REQUIREMENT. Return the data that follows exactly, with each line intact.

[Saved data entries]
···
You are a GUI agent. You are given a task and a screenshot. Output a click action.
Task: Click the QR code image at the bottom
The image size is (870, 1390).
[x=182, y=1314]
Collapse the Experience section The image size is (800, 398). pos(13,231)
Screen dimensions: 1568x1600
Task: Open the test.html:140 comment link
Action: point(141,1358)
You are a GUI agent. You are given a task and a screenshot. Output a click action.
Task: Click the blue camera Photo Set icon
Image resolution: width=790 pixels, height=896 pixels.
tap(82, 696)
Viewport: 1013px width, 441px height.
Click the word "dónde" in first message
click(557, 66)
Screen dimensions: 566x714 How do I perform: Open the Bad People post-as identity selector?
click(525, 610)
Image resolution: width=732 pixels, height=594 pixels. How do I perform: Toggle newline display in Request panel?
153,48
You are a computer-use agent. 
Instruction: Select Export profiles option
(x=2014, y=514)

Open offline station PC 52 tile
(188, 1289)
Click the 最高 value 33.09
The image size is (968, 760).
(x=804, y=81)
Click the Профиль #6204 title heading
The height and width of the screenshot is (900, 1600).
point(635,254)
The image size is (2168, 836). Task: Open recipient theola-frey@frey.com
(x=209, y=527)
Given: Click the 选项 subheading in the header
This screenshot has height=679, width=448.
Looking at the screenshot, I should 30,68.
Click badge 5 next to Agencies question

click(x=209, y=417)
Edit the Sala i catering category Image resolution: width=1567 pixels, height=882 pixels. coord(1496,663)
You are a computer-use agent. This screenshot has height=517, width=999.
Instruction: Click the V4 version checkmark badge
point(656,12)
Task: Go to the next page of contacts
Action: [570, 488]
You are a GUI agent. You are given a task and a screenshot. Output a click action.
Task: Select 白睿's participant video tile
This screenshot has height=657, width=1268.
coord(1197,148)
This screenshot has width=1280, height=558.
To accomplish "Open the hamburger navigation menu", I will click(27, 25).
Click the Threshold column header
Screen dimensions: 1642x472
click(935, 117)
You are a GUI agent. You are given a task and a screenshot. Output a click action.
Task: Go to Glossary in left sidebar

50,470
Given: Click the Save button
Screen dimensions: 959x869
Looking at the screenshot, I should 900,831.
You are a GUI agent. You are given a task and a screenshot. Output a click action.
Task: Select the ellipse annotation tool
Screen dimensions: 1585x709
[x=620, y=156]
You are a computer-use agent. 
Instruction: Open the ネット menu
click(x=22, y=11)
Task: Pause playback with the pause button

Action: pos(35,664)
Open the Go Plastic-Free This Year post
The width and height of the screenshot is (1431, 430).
···
PROBLEM SOLUTION.
You are a GUI agent. You are given a task and a screenshot. Output a click action.
Task: Click the QR code image at the bottom
The image size is (870, 1390).
[x=182, y=1314]
Collapse the Experience section The image size is (800, 398). pos(13,231)
Screen dimensions: 1568x1600
Task: Open the test.html:140 comment link
Action: point(141,1358)
You are a GUI agent. You are given a task and a screenshot. Output a click action.
Task: Click the blue camera Photo Set icon
Image resolution: width=790 pixels, height=896 pixels.
tap(82, 696)
Viewport: 1013px width, 441px height.
Click the word "dónde" in first message
click(557, 66)
Screen dimensions: 566x714 How do I perform: Open the Bad People post-as identity selector?
click(525, 610)
Image resolution: width=732 pixels, height=594 pixels. How do I perform: Toggle newline display in Request panel?
153,48
You are a computer-use agent. 
Instruction: Select Export profiles option
(x=2014, y=514)

Open offline station PC 52 tile
(188, 1289)
Click the 最高 value 33.09
The image size is (968, 760).
(x=804, y=81)
Click the Профиль #6204 title heading
The height and width of the screenshot is (900, 1600).
point(635,254)
The image size is (2168, 836). Task: Open recipient theola-frey@frey.com
(x=209, y=527)
Given: Click the 选项 subheading in the header
This screenshot has height=679, width=448.
Looking at the screenshot, I should 30,68.
Click badge 5 next to Agencies question

click(x=209, y=417)
Edit the Sala i catering category Image resolution: width=1567 pixels, height=882 pixels. coord(1496,663)
You are a computer-use agent. This screenshot has height=517, width=999.
Instruction: Click the V4 version checkmark badge
point(656,12)
Task: Go to the next page of contacts
Action: [570, 488]
You are a GUI agent. You are given a task and a screenshot. Output a click action.
Task: Select 白睿's participant video tile
This screenshot has height=657, width=1268.
coord(1197,148)
This screenshot has width=1280, height=558.
To accomplish "Open the hamburger navigation menu", I will click(27, 25).
Click the Threshold column header
Screen dimensions: 1642x472
click(935, 117)
You are a GUI agent. You are given a task and a screenshot. Output a click action.
Task: Go to Glossary in left sidebar

50,470
Given: Click the Save button
Screen dimensions: 959x869
Looking at the screenshot, I should 900,831.
You are a GUI agent. You are given a task and a screenshot. Output a click action.
Task: Select the ellipse annotation tool
Screen dimensions: 1585x709
[x=620, y=156]
You are a computer-use agent. 
Instruction: Open the ネット menu
click(x=22, y=11)
Task: Pause playback with the pause button

Action: pos(35,664)
Open the Go Plastic-Free This Year post
The width and height of the screenshot is (1431, 430).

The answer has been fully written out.